# Objective 1
According to the biography of Gaius Fonteius Capito, what office did Antonius appoint him to in 39/38 BC?
# Objective 2
Please carry on the biography of Gaius Fonteius Capito from its last sentence.

= Gaius Fonteius Capito (consul 33 BC) =

Gaius Fonteius Capito (fl. 1st century BC) was a Roman senator who was appointed suffect consul in 33 BC.

==Biography==
Fonteius Capito, a novus homo, was the son of Gaius Fonteius Capito and a supporter of the Triumvir Marcus Antonius. Of Plebeian origins, perhaps he was a Plebeian Tribune in about 39 BC, and he may have belonged to one of the priesthoods of Ancient Rome by this time. In 39/38 BC, Antonius appointed him to the office of monetalis in one of the eastern provinces of the Roman Empire, during which time he minted coins with Antony's and his wife Octavia's portrait.

# Supplied information

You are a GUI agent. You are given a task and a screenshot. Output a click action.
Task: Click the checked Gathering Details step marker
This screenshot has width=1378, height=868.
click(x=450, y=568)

# Task output 1
The office of monetalis in one of the eastern provinces.

# Task output 2
In the year 37 BC, at a time of increased tension between Marcus Antonius and his colleague Octavianus, Fonteius Capito served as Antony's representative in Italy. After having negotiated with Octavianus, he travelled with Gaius Maecenas, Lucius Cocceius Nerva, and a number of poets including Horace and Virgil, down to Brundisium in order to discuss the situation with Marcus Antonius and to prepare the groundwork for the Pact of Tarentum.

After concluding the initial treaty negotiations, Antony sent Fonteius Capito in the autumn of 37 BC to Egypt. From there he escorted Queen Cleopatra VII to Antioch in Syria, which was where Antony had his headquarters in the east. He arrived with Cleopatra in the winter of 37/36 BC.

Then, in 33 BC, Fonteius Capito was appointed suffect consul, a post he held from May to June of that year.

==See also==
- List of Roman consuls

==Sources==
- Broughton, T. Robert S., The Magistrates of the Roman Republic, Vol II (1952)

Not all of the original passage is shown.